--- Work item ---
With the listing in front of you, retype it exactly.

--- Extracted entries ---
Content starts
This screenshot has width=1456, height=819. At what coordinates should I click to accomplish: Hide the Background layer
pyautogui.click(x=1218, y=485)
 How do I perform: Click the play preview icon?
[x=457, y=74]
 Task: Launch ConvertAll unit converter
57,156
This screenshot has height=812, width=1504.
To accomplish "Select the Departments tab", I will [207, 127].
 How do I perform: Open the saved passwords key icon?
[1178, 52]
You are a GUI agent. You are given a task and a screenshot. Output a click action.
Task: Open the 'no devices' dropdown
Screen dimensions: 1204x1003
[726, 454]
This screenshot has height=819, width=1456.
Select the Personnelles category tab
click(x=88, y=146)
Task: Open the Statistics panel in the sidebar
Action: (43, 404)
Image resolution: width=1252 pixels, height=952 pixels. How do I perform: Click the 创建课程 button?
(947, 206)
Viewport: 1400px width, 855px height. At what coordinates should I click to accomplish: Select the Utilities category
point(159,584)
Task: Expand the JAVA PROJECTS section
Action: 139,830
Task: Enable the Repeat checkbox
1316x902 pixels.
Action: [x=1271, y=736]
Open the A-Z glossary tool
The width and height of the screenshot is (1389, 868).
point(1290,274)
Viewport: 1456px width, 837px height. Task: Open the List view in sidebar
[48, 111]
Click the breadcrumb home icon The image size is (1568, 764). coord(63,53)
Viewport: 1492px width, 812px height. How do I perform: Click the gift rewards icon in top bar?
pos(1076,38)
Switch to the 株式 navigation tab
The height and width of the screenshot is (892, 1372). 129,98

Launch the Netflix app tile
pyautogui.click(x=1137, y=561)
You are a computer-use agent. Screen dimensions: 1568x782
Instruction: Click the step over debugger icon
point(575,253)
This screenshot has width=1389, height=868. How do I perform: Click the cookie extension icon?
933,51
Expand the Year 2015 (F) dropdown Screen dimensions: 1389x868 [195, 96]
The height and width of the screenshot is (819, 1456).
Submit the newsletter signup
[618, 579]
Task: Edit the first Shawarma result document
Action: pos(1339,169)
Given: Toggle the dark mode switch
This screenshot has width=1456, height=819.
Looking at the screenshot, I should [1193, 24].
Content ends
--- Solution to the exercise ---
This screenshot has width=1456, height=819. At what coordinates should I click to accomplish: Hide the Background layer
pyautogui.click(x=1218, y=485)
 How do I perform: Click the play preview icon?
[x=457, y=74]
 Task: Launch ConvertAll unit converter
57,156
This screenshot has height=812, width=1504.
To accomplish "Select the Departments tab", I will [207, 127].
 How do I perform: Open the saved passwords key icon?
[1178, 52]
You are a GUI agent. You are given a task and a screenshot. Output a click action.
Task: Open the 'no devices' dropdown
Screen dimensions: 1204x1003
[726, 454]
This screenshot has height=819, width=1456.
Select the Personnelles category tab
click(x=88, y=146)
Task: Open the Statistics panel in the sidebar
Action: (43, 404)
Image resolution: width=1252 pixels, height=952 pixels. How do I perform: Click the 创建课程 button?
(947, 206)
Viewport: 1400px width, 855px height. At what coordinates should I click to accomplish: Select the Utilities category
point(159,584)
Task: Expand the JAVA PROJECTS section
Action: 139,830
Task: Enable the Repeat checkbox
1316x902 pixels.
Action: [x=1271, y=736]
Open the A-Z glossary tool
The width and height of the screenshot is (1389, 868).
point(1290,274)
Viewport: 1456px width, 837px height. Task: Open the List view in sidebar
[48, 111]
Click the breadcrumb home icon The image size is (1568, 764). coord(63,53)
Viewport: 1492px width, 812px height. How do I perform: Click the gift rewards icon in top bar?
pos(1076,38)
Switch to the 株式 navigation tab
The height and width of the screenshot is (892, 1372). 129,98

Launch the Netflix app tile
pyautogui.click(x=1137, y=561)
You are a computer-use agent. Screen dimensions: 1568x782
Instruction: Click the step over debugger icon
point(575,253)
This screenshot has width=1389, height=868. How do I perform: Click the cookie extension icon?
933,51
Expand the Year 2015 (F) dropdown Screen dimensions: 1389x868 [195, 96]
The height and width of the screenshot is (819, 1456).
Submit the newsletter signup
[618, 579]
Task: Edit the first Shawarma result document
Action: pos(1339,169)
Given: Toggle the dark mode switch
This screenshot has width=1456, height=819.
Looking at the screenshot, I should [1193, 24].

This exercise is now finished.